The advantage is, that it keeps our master branch clean from all those
‘testing some really strange new stuff – please have a look’ commits,
which are likely to be reverted again. When you feel good about your
commit, you can cherry-pick or merge the good stuff to master.
Alternatively, ‘please have a look’ commits may also be pushed to a
separate repository (e.g. a github fork).
Merging feature branches back into the master branch
Development is consensus based, so new features should be posted for
review and gain acceptance before being merged back into the main
branch. After the decision to merge has been made:
Check that all tests pass on the feature branch. Ideally, the branch
should already include tests for all code it introduces or
significantly changes.
Some things to test in special circumstances:
If the code does anything version specific, it should be tested on
all supported python versions:
python2.5 /usr/bin/py.test
python2.6 /usr/bin/py.test
python2.7 /usr/bin/py.test
python3.1 setup.py build
(cd build/py3k && py.test-3.1)
(cd build/py3k && python3.2 /usr/bin/py.test-3.1)
TODO: add windows and mac equivalents
If the code does anything platform specific if should also be
tested on Windows.
Code should be tested with both numpy and scipy as backends.
Since scipy will be selected by default if installed, the extra
step that can be performed is testing while selecting numpy
explicitely:
Before merging also make sure that the master branch passes tests :)

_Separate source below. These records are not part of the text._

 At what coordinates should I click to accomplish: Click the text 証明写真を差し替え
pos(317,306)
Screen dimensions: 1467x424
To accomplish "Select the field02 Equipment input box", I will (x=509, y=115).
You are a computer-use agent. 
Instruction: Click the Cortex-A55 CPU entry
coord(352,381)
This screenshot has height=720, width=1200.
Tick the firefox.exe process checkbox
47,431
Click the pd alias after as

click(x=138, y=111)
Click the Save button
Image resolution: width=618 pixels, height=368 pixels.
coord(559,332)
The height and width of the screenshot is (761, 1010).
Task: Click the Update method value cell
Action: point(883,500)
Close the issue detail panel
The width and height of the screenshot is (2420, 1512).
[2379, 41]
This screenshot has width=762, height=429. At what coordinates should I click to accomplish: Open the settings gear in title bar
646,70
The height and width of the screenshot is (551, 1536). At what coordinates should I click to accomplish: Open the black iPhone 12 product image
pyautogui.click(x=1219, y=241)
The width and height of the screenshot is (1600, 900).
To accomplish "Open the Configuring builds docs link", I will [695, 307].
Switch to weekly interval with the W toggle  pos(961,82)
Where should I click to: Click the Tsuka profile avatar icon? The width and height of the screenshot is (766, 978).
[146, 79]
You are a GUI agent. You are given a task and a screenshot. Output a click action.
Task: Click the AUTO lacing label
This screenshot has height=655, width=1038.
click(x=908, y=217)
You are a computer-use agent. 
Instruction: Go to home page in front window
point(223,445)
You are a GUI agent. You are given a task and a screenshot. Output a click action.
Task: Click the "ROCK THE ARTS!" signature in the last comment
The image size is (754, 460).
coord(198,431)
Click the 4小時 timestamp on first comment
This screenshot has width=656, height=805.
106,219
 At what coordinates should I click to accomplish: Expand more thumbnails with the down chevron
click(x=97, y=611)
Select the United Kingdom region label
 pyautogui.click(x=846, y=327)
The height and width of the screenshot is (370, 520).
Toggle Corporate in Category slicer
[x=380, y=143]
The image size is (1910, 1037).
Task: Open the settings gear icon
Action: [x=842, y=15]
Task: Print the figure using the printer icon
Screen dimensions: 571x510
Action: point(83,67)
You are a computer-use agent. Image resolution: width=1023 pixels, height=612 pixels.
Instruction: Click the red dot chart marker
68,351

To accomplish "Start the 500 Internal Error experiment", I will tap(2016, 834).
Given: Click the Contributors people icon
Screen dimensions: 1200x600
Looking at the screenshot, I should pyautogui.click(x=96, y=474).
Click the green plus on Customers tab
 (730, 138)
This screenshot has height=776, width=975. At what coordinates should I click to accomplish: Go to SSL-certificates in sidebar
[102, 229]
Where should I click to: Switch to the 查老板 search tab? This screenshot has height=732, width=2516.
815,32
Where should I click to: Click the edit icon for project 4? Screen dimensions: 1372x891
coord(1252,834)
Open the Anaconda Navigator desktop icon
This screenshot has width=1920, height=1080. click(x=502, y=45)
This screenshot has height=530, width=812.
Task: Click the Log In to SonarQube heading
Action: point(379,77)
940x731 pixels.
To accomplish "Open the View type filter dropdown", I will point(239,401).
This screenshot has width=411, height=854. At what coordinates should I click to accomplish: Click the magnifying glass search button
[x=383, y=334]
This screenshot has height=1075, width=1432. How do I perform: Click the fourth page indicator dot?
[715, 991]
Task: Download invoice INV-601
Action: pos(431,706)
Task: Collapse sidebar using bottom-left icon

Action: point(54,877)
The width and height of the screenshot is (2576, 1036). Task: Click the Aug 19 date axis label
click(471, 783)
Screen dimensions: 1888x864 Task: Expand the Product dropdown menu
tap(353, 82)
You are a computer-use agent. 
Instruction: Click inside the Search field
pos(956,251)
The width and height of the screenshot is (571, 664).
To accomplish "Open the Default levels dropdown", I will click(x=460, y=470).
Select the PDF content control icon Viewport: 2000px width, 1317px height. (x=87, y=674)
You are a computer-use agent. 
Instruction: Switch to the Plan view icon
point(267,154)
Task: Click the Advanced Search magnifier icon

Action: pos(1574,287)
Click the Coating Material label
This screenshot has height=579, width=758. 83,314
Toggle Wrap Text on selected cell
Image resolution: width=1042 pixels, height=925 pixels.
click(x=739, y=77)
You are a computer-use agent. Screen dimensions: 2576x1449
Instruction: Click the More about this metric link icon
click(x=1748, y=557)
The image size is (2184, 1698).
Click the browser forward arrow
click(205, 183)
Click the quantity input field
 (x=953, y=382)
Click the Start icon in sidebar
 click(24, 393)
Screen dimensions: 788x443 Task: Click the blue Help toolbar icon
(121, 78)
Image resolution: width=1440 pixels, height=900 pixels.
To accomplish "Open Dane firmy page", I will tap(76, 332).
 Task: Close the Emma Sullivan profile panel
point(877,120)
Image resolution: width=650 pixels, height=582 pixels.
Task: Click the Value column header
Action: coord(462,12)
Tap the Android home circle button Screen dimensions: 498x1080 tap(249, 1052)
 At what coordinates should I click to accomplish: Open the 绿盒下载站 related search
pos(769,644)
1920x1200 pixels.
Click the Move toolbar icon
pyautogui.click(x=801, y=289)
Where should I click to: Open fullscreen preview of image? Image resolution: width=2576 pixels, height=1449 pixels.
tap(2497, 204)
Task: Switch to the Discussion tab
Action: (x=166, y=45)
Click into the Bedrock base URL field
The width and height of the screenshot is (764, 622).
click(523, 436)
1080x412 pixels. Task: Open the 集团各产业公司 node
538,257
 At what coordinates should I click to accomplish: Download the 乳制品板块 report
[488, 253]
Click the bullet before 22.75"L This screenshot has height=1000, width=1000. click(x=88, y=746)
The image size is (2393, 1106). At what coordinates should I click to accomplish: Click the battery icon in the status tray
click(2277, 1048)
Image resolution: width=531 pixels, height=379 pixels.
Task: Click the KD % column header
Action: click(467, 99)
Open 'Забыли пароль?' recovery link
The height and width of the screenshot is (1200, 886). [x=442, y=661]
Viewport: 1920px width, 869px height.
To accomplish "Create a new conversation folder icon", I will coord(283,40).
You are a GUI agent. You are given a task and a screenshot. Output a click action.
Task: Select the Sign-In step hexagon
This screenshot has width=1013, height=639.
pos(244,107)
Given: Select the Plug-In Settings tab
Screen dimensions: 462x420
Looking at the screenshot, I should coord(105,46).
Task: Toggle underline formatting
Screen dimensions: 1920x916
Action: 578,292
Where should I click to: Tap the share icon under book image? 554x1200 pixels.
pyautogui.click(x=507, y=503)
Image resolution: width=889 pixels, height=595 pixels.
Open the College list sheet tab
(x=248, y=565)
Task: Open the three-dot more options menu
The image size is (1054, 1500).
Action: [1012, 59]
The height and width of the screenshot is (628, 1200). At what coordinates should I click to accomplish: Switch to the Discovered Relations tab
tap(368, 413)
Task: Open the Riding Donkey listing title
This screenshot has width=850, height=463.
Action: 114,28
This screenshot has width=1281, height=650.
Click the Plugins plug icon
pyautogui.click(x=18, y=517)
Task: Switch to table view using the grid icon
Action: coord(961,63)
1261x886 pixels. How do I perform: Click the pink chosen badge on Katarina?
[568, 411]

The merge should be performed in a way that preserves the history
of the branch:
git checkout master
git merge --no-ff my_new_feature
The merge commit should retain the name of the branch in the
message. E.g. a commit with a message Merge branch my_new_feature
is OK, commit with a message
Merge commit 1234567890123456789012345678901234567890 is not so good.
After merging, tests should also pass.
If tests fail and the failures are caused by a problem with the
merge, the merge commit should be amended:
<fix code>
py.test ...
git commit --amend -a
If the changes introduced in the branch simply uncovered problems in
other parts of the codebase, the fixes can be committed as separate
changesets.
Only when tests after the merge execute satisfactorily, changes
should be pushed to sourceforge. The old branch can be deleted.:
git push origin :my_new_feature
Git commit messages
Commit messages are supposed to start with a prefix that specifies the
type of change:
- DOC: documentation
- FIX: fixes something
- ERF: enhancement, refactoring
- NEW: a new feature
- OTH: other (use with care)
The message should consist of a short summary (up to about 70
characters) and a longer explanation after an empty line. The summary
messages will are used to generate a changelog for distribution
tarballs.
History rewriting
The developer that created a feature branch is free to rewrite the
history of the branch if she finds it reasonable:
# do some history cleaning
git rebase -i $(git merge-base origin/master my_new_feature)
# upload a new version of the branch and override the old one
git push --force origin my_new_feature
If multiple developers wants to cooperate on feature_branch, they
should agree between themselves on a history rewriting policy.